Speaking to fellow choir member Jane Creech in the audience, McCartney posed a question: “Jane, why must we close our ‘esses’ precisely and not hiss like snakes?”

The rest of the choir members there – all well-versed in Matthew Michael Brownisms – knew Creech’s response before she said it: Because we’re not that kind of a church.

Jokes aside, Creech said that Brown is “grounded in an enormous, caring heart and a deep abiding faith” and through music, tries to offer “glimpses of God’s beauty and God’s love.”
At the end of the worship service Sunday at First Methodist, Webster led the choir in the debut performance of his version of “A Prayer for Musicians and Artists,” accompanied on the organ by Wright. Brown sat in a position unusual for him: in a pew with the rest of the congregation. Afterwards, a reception was held to honor Brown.

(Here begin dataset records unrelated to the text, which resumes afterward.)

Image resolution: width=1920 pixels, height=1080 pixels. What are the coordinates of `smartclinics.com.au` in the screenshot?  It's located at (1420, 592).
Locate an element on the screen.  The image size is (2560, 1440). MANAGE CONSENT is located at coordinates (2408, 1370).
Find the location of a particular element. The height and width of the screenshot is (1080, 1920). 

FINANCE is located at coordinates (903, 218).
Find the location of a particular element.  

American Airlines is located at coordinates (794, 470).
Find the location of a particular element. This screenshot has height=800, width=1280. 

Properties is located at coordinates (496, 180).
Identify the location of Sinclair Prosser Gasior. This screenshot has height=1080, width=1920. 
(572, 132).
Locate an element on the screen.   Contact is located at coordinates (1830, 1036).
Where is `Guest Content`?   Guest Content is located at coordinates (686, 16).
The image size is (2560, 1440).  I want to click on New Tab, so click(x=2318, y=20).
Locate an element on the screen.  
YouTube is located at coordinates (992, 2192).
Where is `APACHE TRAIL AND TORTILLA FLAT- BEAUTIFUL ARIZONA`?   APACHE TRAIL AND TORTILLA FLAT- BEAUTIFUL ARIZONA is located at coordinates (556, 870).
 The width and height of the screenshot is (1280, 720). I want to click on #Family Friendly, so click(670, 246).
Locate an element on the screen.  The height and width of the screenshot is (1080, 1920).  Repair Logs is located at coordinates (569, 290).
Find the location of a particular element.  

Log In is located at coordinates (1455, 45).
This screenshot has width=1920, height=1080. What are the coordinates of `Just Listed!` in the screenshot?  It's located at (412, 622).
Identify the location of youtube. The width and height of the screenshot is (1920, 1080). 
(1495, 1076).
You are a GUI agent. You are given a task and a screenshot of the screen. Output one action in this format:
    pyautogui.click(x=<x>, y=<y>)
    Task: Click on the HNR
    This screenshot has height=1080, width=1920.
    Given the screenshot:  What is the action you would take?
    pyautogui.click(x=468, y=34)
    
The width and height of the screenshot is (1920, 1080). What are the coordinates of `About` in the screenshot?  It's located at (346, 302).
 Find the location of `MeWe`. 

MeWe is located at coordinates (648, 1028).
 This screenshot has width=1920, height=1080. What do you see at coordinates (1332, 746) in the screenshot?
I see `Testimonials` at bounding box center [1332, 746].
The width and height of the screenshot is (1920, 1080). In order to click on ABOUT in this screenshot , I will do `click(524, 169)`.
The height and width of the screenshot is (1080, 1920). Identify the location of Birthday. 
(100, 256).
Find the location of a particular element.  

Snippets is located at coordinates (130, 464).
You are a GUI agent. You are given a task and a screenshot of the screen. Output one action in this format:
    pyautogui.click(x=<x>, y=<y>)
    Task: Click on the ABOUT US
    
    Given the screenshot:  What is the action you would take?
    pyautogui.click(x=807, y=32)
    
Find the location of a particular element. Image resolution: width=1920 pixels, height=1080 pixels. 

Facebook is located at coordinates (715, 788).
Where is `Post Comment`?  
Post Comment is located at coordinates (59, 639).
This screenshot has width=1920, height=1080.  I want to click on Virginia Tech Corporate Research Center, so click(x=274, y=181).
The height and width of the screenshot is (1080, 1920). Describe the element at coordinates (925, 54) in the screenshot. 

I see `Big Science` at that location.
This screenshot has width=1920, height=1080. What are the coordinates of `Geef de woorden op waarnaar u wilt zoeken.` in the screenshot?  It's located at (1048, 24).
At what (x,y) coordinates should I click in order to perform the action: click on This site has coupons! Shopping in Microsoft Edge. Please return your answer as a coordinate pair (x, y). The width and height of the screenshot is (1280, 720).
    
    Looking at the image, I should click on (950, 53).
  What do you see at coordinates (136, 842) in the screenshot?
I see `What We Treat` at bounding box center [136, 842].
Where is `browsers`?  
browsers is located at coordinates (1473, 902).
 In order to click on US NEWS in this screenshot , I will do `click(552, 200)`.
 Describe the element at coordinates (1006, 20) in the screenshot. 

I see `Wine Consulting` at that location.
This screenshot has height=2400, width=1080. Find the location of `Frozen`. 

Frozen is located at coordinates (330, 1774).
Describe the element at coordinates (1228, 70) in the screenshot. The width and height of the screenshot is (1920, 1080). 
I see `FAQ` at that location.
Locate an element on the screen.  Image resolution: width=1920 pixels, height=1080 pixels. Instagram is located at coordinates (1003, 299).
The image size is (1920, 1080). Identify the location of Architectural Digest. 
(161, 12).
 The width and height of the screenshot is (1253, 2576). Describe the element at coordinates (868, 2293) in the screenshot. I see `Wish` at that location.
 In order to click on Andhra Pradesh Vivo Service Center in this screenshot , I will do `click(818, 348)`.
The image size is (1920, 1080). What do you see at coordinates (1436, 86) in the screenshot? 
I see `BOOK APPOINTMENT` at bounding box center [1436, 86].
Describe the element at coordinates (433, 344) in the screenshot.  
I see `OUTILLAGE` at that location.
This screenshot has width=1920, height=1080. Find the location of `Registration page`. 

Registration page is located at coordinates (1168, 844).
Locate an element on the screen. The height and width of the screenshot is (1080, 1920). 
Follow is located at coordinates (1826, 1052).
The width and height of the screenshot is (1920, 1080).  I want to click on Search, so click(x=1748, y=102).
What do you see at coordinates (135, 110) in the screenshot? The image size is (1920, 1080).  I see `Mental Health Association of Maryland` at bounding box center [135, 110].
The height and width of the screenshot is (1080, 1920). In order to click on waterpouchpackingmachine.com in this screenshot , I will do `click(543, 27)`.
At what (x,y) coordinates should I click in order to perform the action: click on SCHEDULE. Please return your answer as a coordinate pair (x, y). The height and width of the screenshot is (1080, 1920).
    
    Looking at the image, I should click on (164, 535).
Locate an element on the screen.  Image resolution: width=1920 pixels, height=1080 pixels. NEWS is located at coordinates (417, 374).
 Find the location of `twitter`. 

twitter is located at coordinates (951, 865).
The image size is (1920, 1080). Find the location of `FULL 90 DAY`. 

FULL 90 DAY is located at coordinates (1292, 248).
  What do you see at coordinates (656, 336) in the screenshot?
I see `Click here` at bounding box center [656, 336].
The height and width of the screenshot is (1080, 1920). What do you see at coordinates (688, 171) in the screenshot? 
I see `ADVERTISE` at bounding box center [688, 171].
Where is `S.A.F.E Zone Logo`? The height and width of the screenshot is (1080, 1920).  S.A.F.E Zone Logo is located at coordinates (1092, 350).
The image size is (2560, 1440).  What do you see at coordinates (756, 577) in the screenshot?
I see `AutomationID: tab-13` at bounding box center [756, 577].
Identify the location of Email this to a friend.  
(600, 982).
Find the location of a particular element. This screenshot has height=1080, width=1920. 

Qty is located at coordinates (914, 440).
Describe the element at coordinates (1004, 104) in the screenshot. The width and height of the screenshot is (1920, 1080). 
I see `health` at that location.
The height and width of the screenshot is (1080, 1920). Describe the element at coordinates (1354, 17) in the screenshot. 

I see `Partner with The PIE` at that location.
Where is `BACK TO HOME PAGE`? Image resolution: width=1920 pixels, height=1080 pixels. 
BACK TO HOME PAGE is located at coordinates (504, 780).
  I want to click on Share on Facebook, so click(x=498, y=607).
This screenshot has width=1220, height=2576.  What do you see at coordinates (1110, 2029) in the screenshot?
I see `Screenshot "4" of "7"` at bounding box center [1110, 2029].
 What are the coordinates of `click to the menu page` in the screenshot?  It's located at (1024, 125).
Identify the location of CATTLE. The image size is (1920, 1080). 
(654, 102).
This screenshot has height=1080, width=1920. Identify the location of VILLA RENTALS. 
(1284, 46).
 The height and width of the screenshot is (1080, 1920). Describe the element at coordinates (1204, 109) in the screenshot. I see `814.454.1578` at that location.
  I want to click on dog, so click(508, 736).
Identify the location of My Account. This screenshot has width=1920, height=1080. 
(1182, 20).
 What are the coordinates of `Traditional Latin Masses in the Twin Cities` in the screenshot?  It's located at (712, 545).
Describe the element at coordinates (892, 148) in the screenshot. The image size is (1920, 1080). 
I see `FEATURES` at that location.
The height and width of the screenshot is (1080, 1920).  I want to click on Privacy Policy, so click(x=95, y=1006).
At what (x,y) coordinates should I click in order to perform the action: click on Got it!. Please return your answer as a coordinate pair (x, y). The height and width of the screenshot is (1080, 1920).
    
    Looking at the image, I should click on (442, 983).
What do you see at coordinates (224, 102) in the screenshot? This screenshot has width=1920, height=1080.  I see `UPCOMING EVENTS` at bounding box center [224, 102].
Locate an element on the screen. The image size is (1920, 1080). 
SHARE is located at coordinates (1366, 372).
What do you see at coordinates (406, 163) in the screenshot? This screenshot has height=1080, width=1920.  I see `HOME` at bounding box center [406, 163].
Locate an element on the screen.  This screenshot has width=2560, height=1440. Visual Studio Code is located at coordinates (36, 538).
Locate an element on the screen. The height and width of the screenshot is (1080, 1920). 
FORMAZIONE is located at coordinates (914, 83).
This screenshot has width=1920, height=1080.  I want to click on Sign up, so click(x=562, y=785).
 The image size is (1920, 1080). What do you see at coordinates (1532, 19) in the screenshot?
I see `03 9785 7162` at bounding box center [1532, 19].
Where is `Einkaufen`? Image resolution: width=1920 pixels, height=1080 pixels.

But Brown’s day wasn’t over yet. He still had a firstArts performance of Choral Evensong to direct, followed by yet another reception in his honor at the Utzman-Chambers House.

After the weekend was over, Brown reached out to choir members, who underwrote the cost of the project themselves, via email:

“I am absolutely blown away with your incredible generosity and thoughtfulness this past weekend. It seems most of Salisbury knew about the details, including colleagues who texted and called from across the country last night. I am amazed how you kept everything a complete secret! I had not the slightest clue, and this made it even more meaningful.”